Помню, после первой поездки в Израиль я привез в Питер аудиокассету с записью его песен на иврите и показывал ее на вечере в «Востоке». Хорошо знакомые всем песни, исполнявшиеся на иврите, неизменно вызывали смех в ленинградском зале. Да и в самом Израиле Евгений, хотя и продолжал писать песни, но что-то уже не получалось. Это, видимо, понимала и русскоязычная израильская аудитория. На своем концерте в Холоне в октябре 1993 года я получил записку: «Как вы относитесь к творчеству Евгения Клячкина «до» и «после»»? С горечью говорил он мне в 1993 году: «Сколько стоят билеты на твой концерт? Десять шекелей? А на меня и за пять не ходят».
Надо было кормить свою большую семью, и пришлось снова вспомнить про диплом инженера-строителя. Но работу найти тоже удалось далеко не сразу. Привыкший к многотысячным российским аудиториям, он страдал от равнодушия и неприятия. На фоне этого безразличия быстро угасли его неофитские патриотические восторги по поводу обретенной им новой Родины. Спрос на его выступления постепенно сходил на нет, а иногда, как уже упоминалось, они просто запрещались, совсем как когда-то в Ленинграде.
Для эмоционального и легкоранимого автора грустных питерских песен сложности и неурядицы жизни в этой новой и, как оказалось, чужой для него стране, были мучительны. Это не могло не сказаться на сердце, на которое он до этого как будто никогда не жаловался.

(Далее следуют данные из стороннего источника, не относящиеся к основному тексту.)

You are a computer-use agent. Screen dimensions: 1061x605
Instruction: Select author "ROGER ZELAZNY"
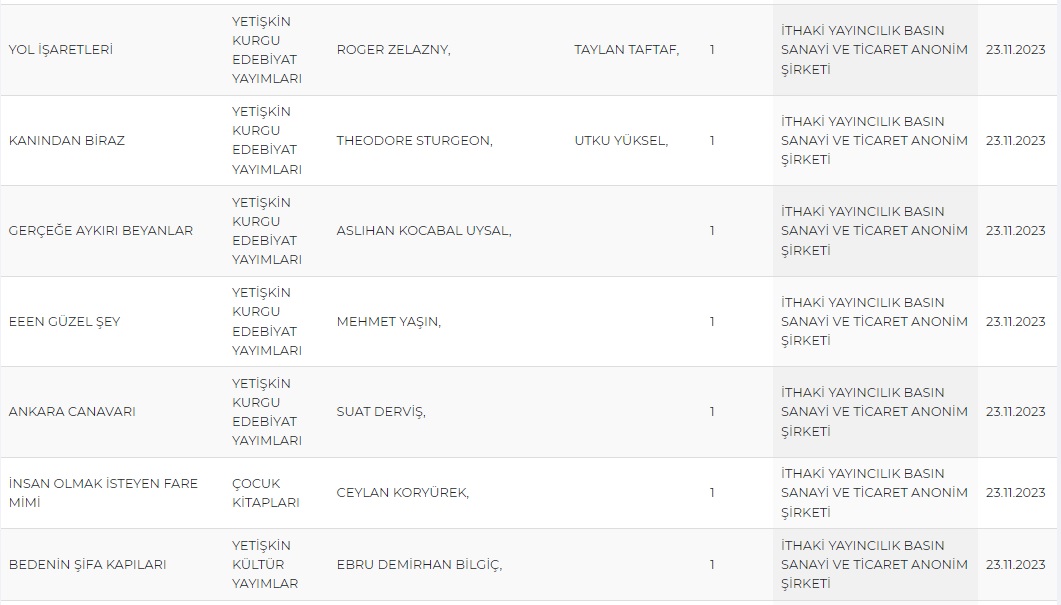pos(393,49)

Надо сказать, что, переехав в Израиль, Женя не позволил себе ни одного критическою замечания в адрес покинутой им России, ибо отчетливо сознавал:
То, что болью прозвенит здесь.
Клеветой прошелестит там.
Еще в 1986 году Евгений Клячкин подготовил сборник своих песен для ленинградского отделения издательства «Советский писатель». В сентябре 1987 года автор писал главному редактору: «Слова моих стихов оплачены судьбой и жизнью моей и моих близких. Я хочу, чтобы они были изданы в моей стране и моем городе. Думаю, что имею на это право». В издательстве, однако, думали иначе. К концу 1988 года стало ясно, что сборник в печать не пойдет.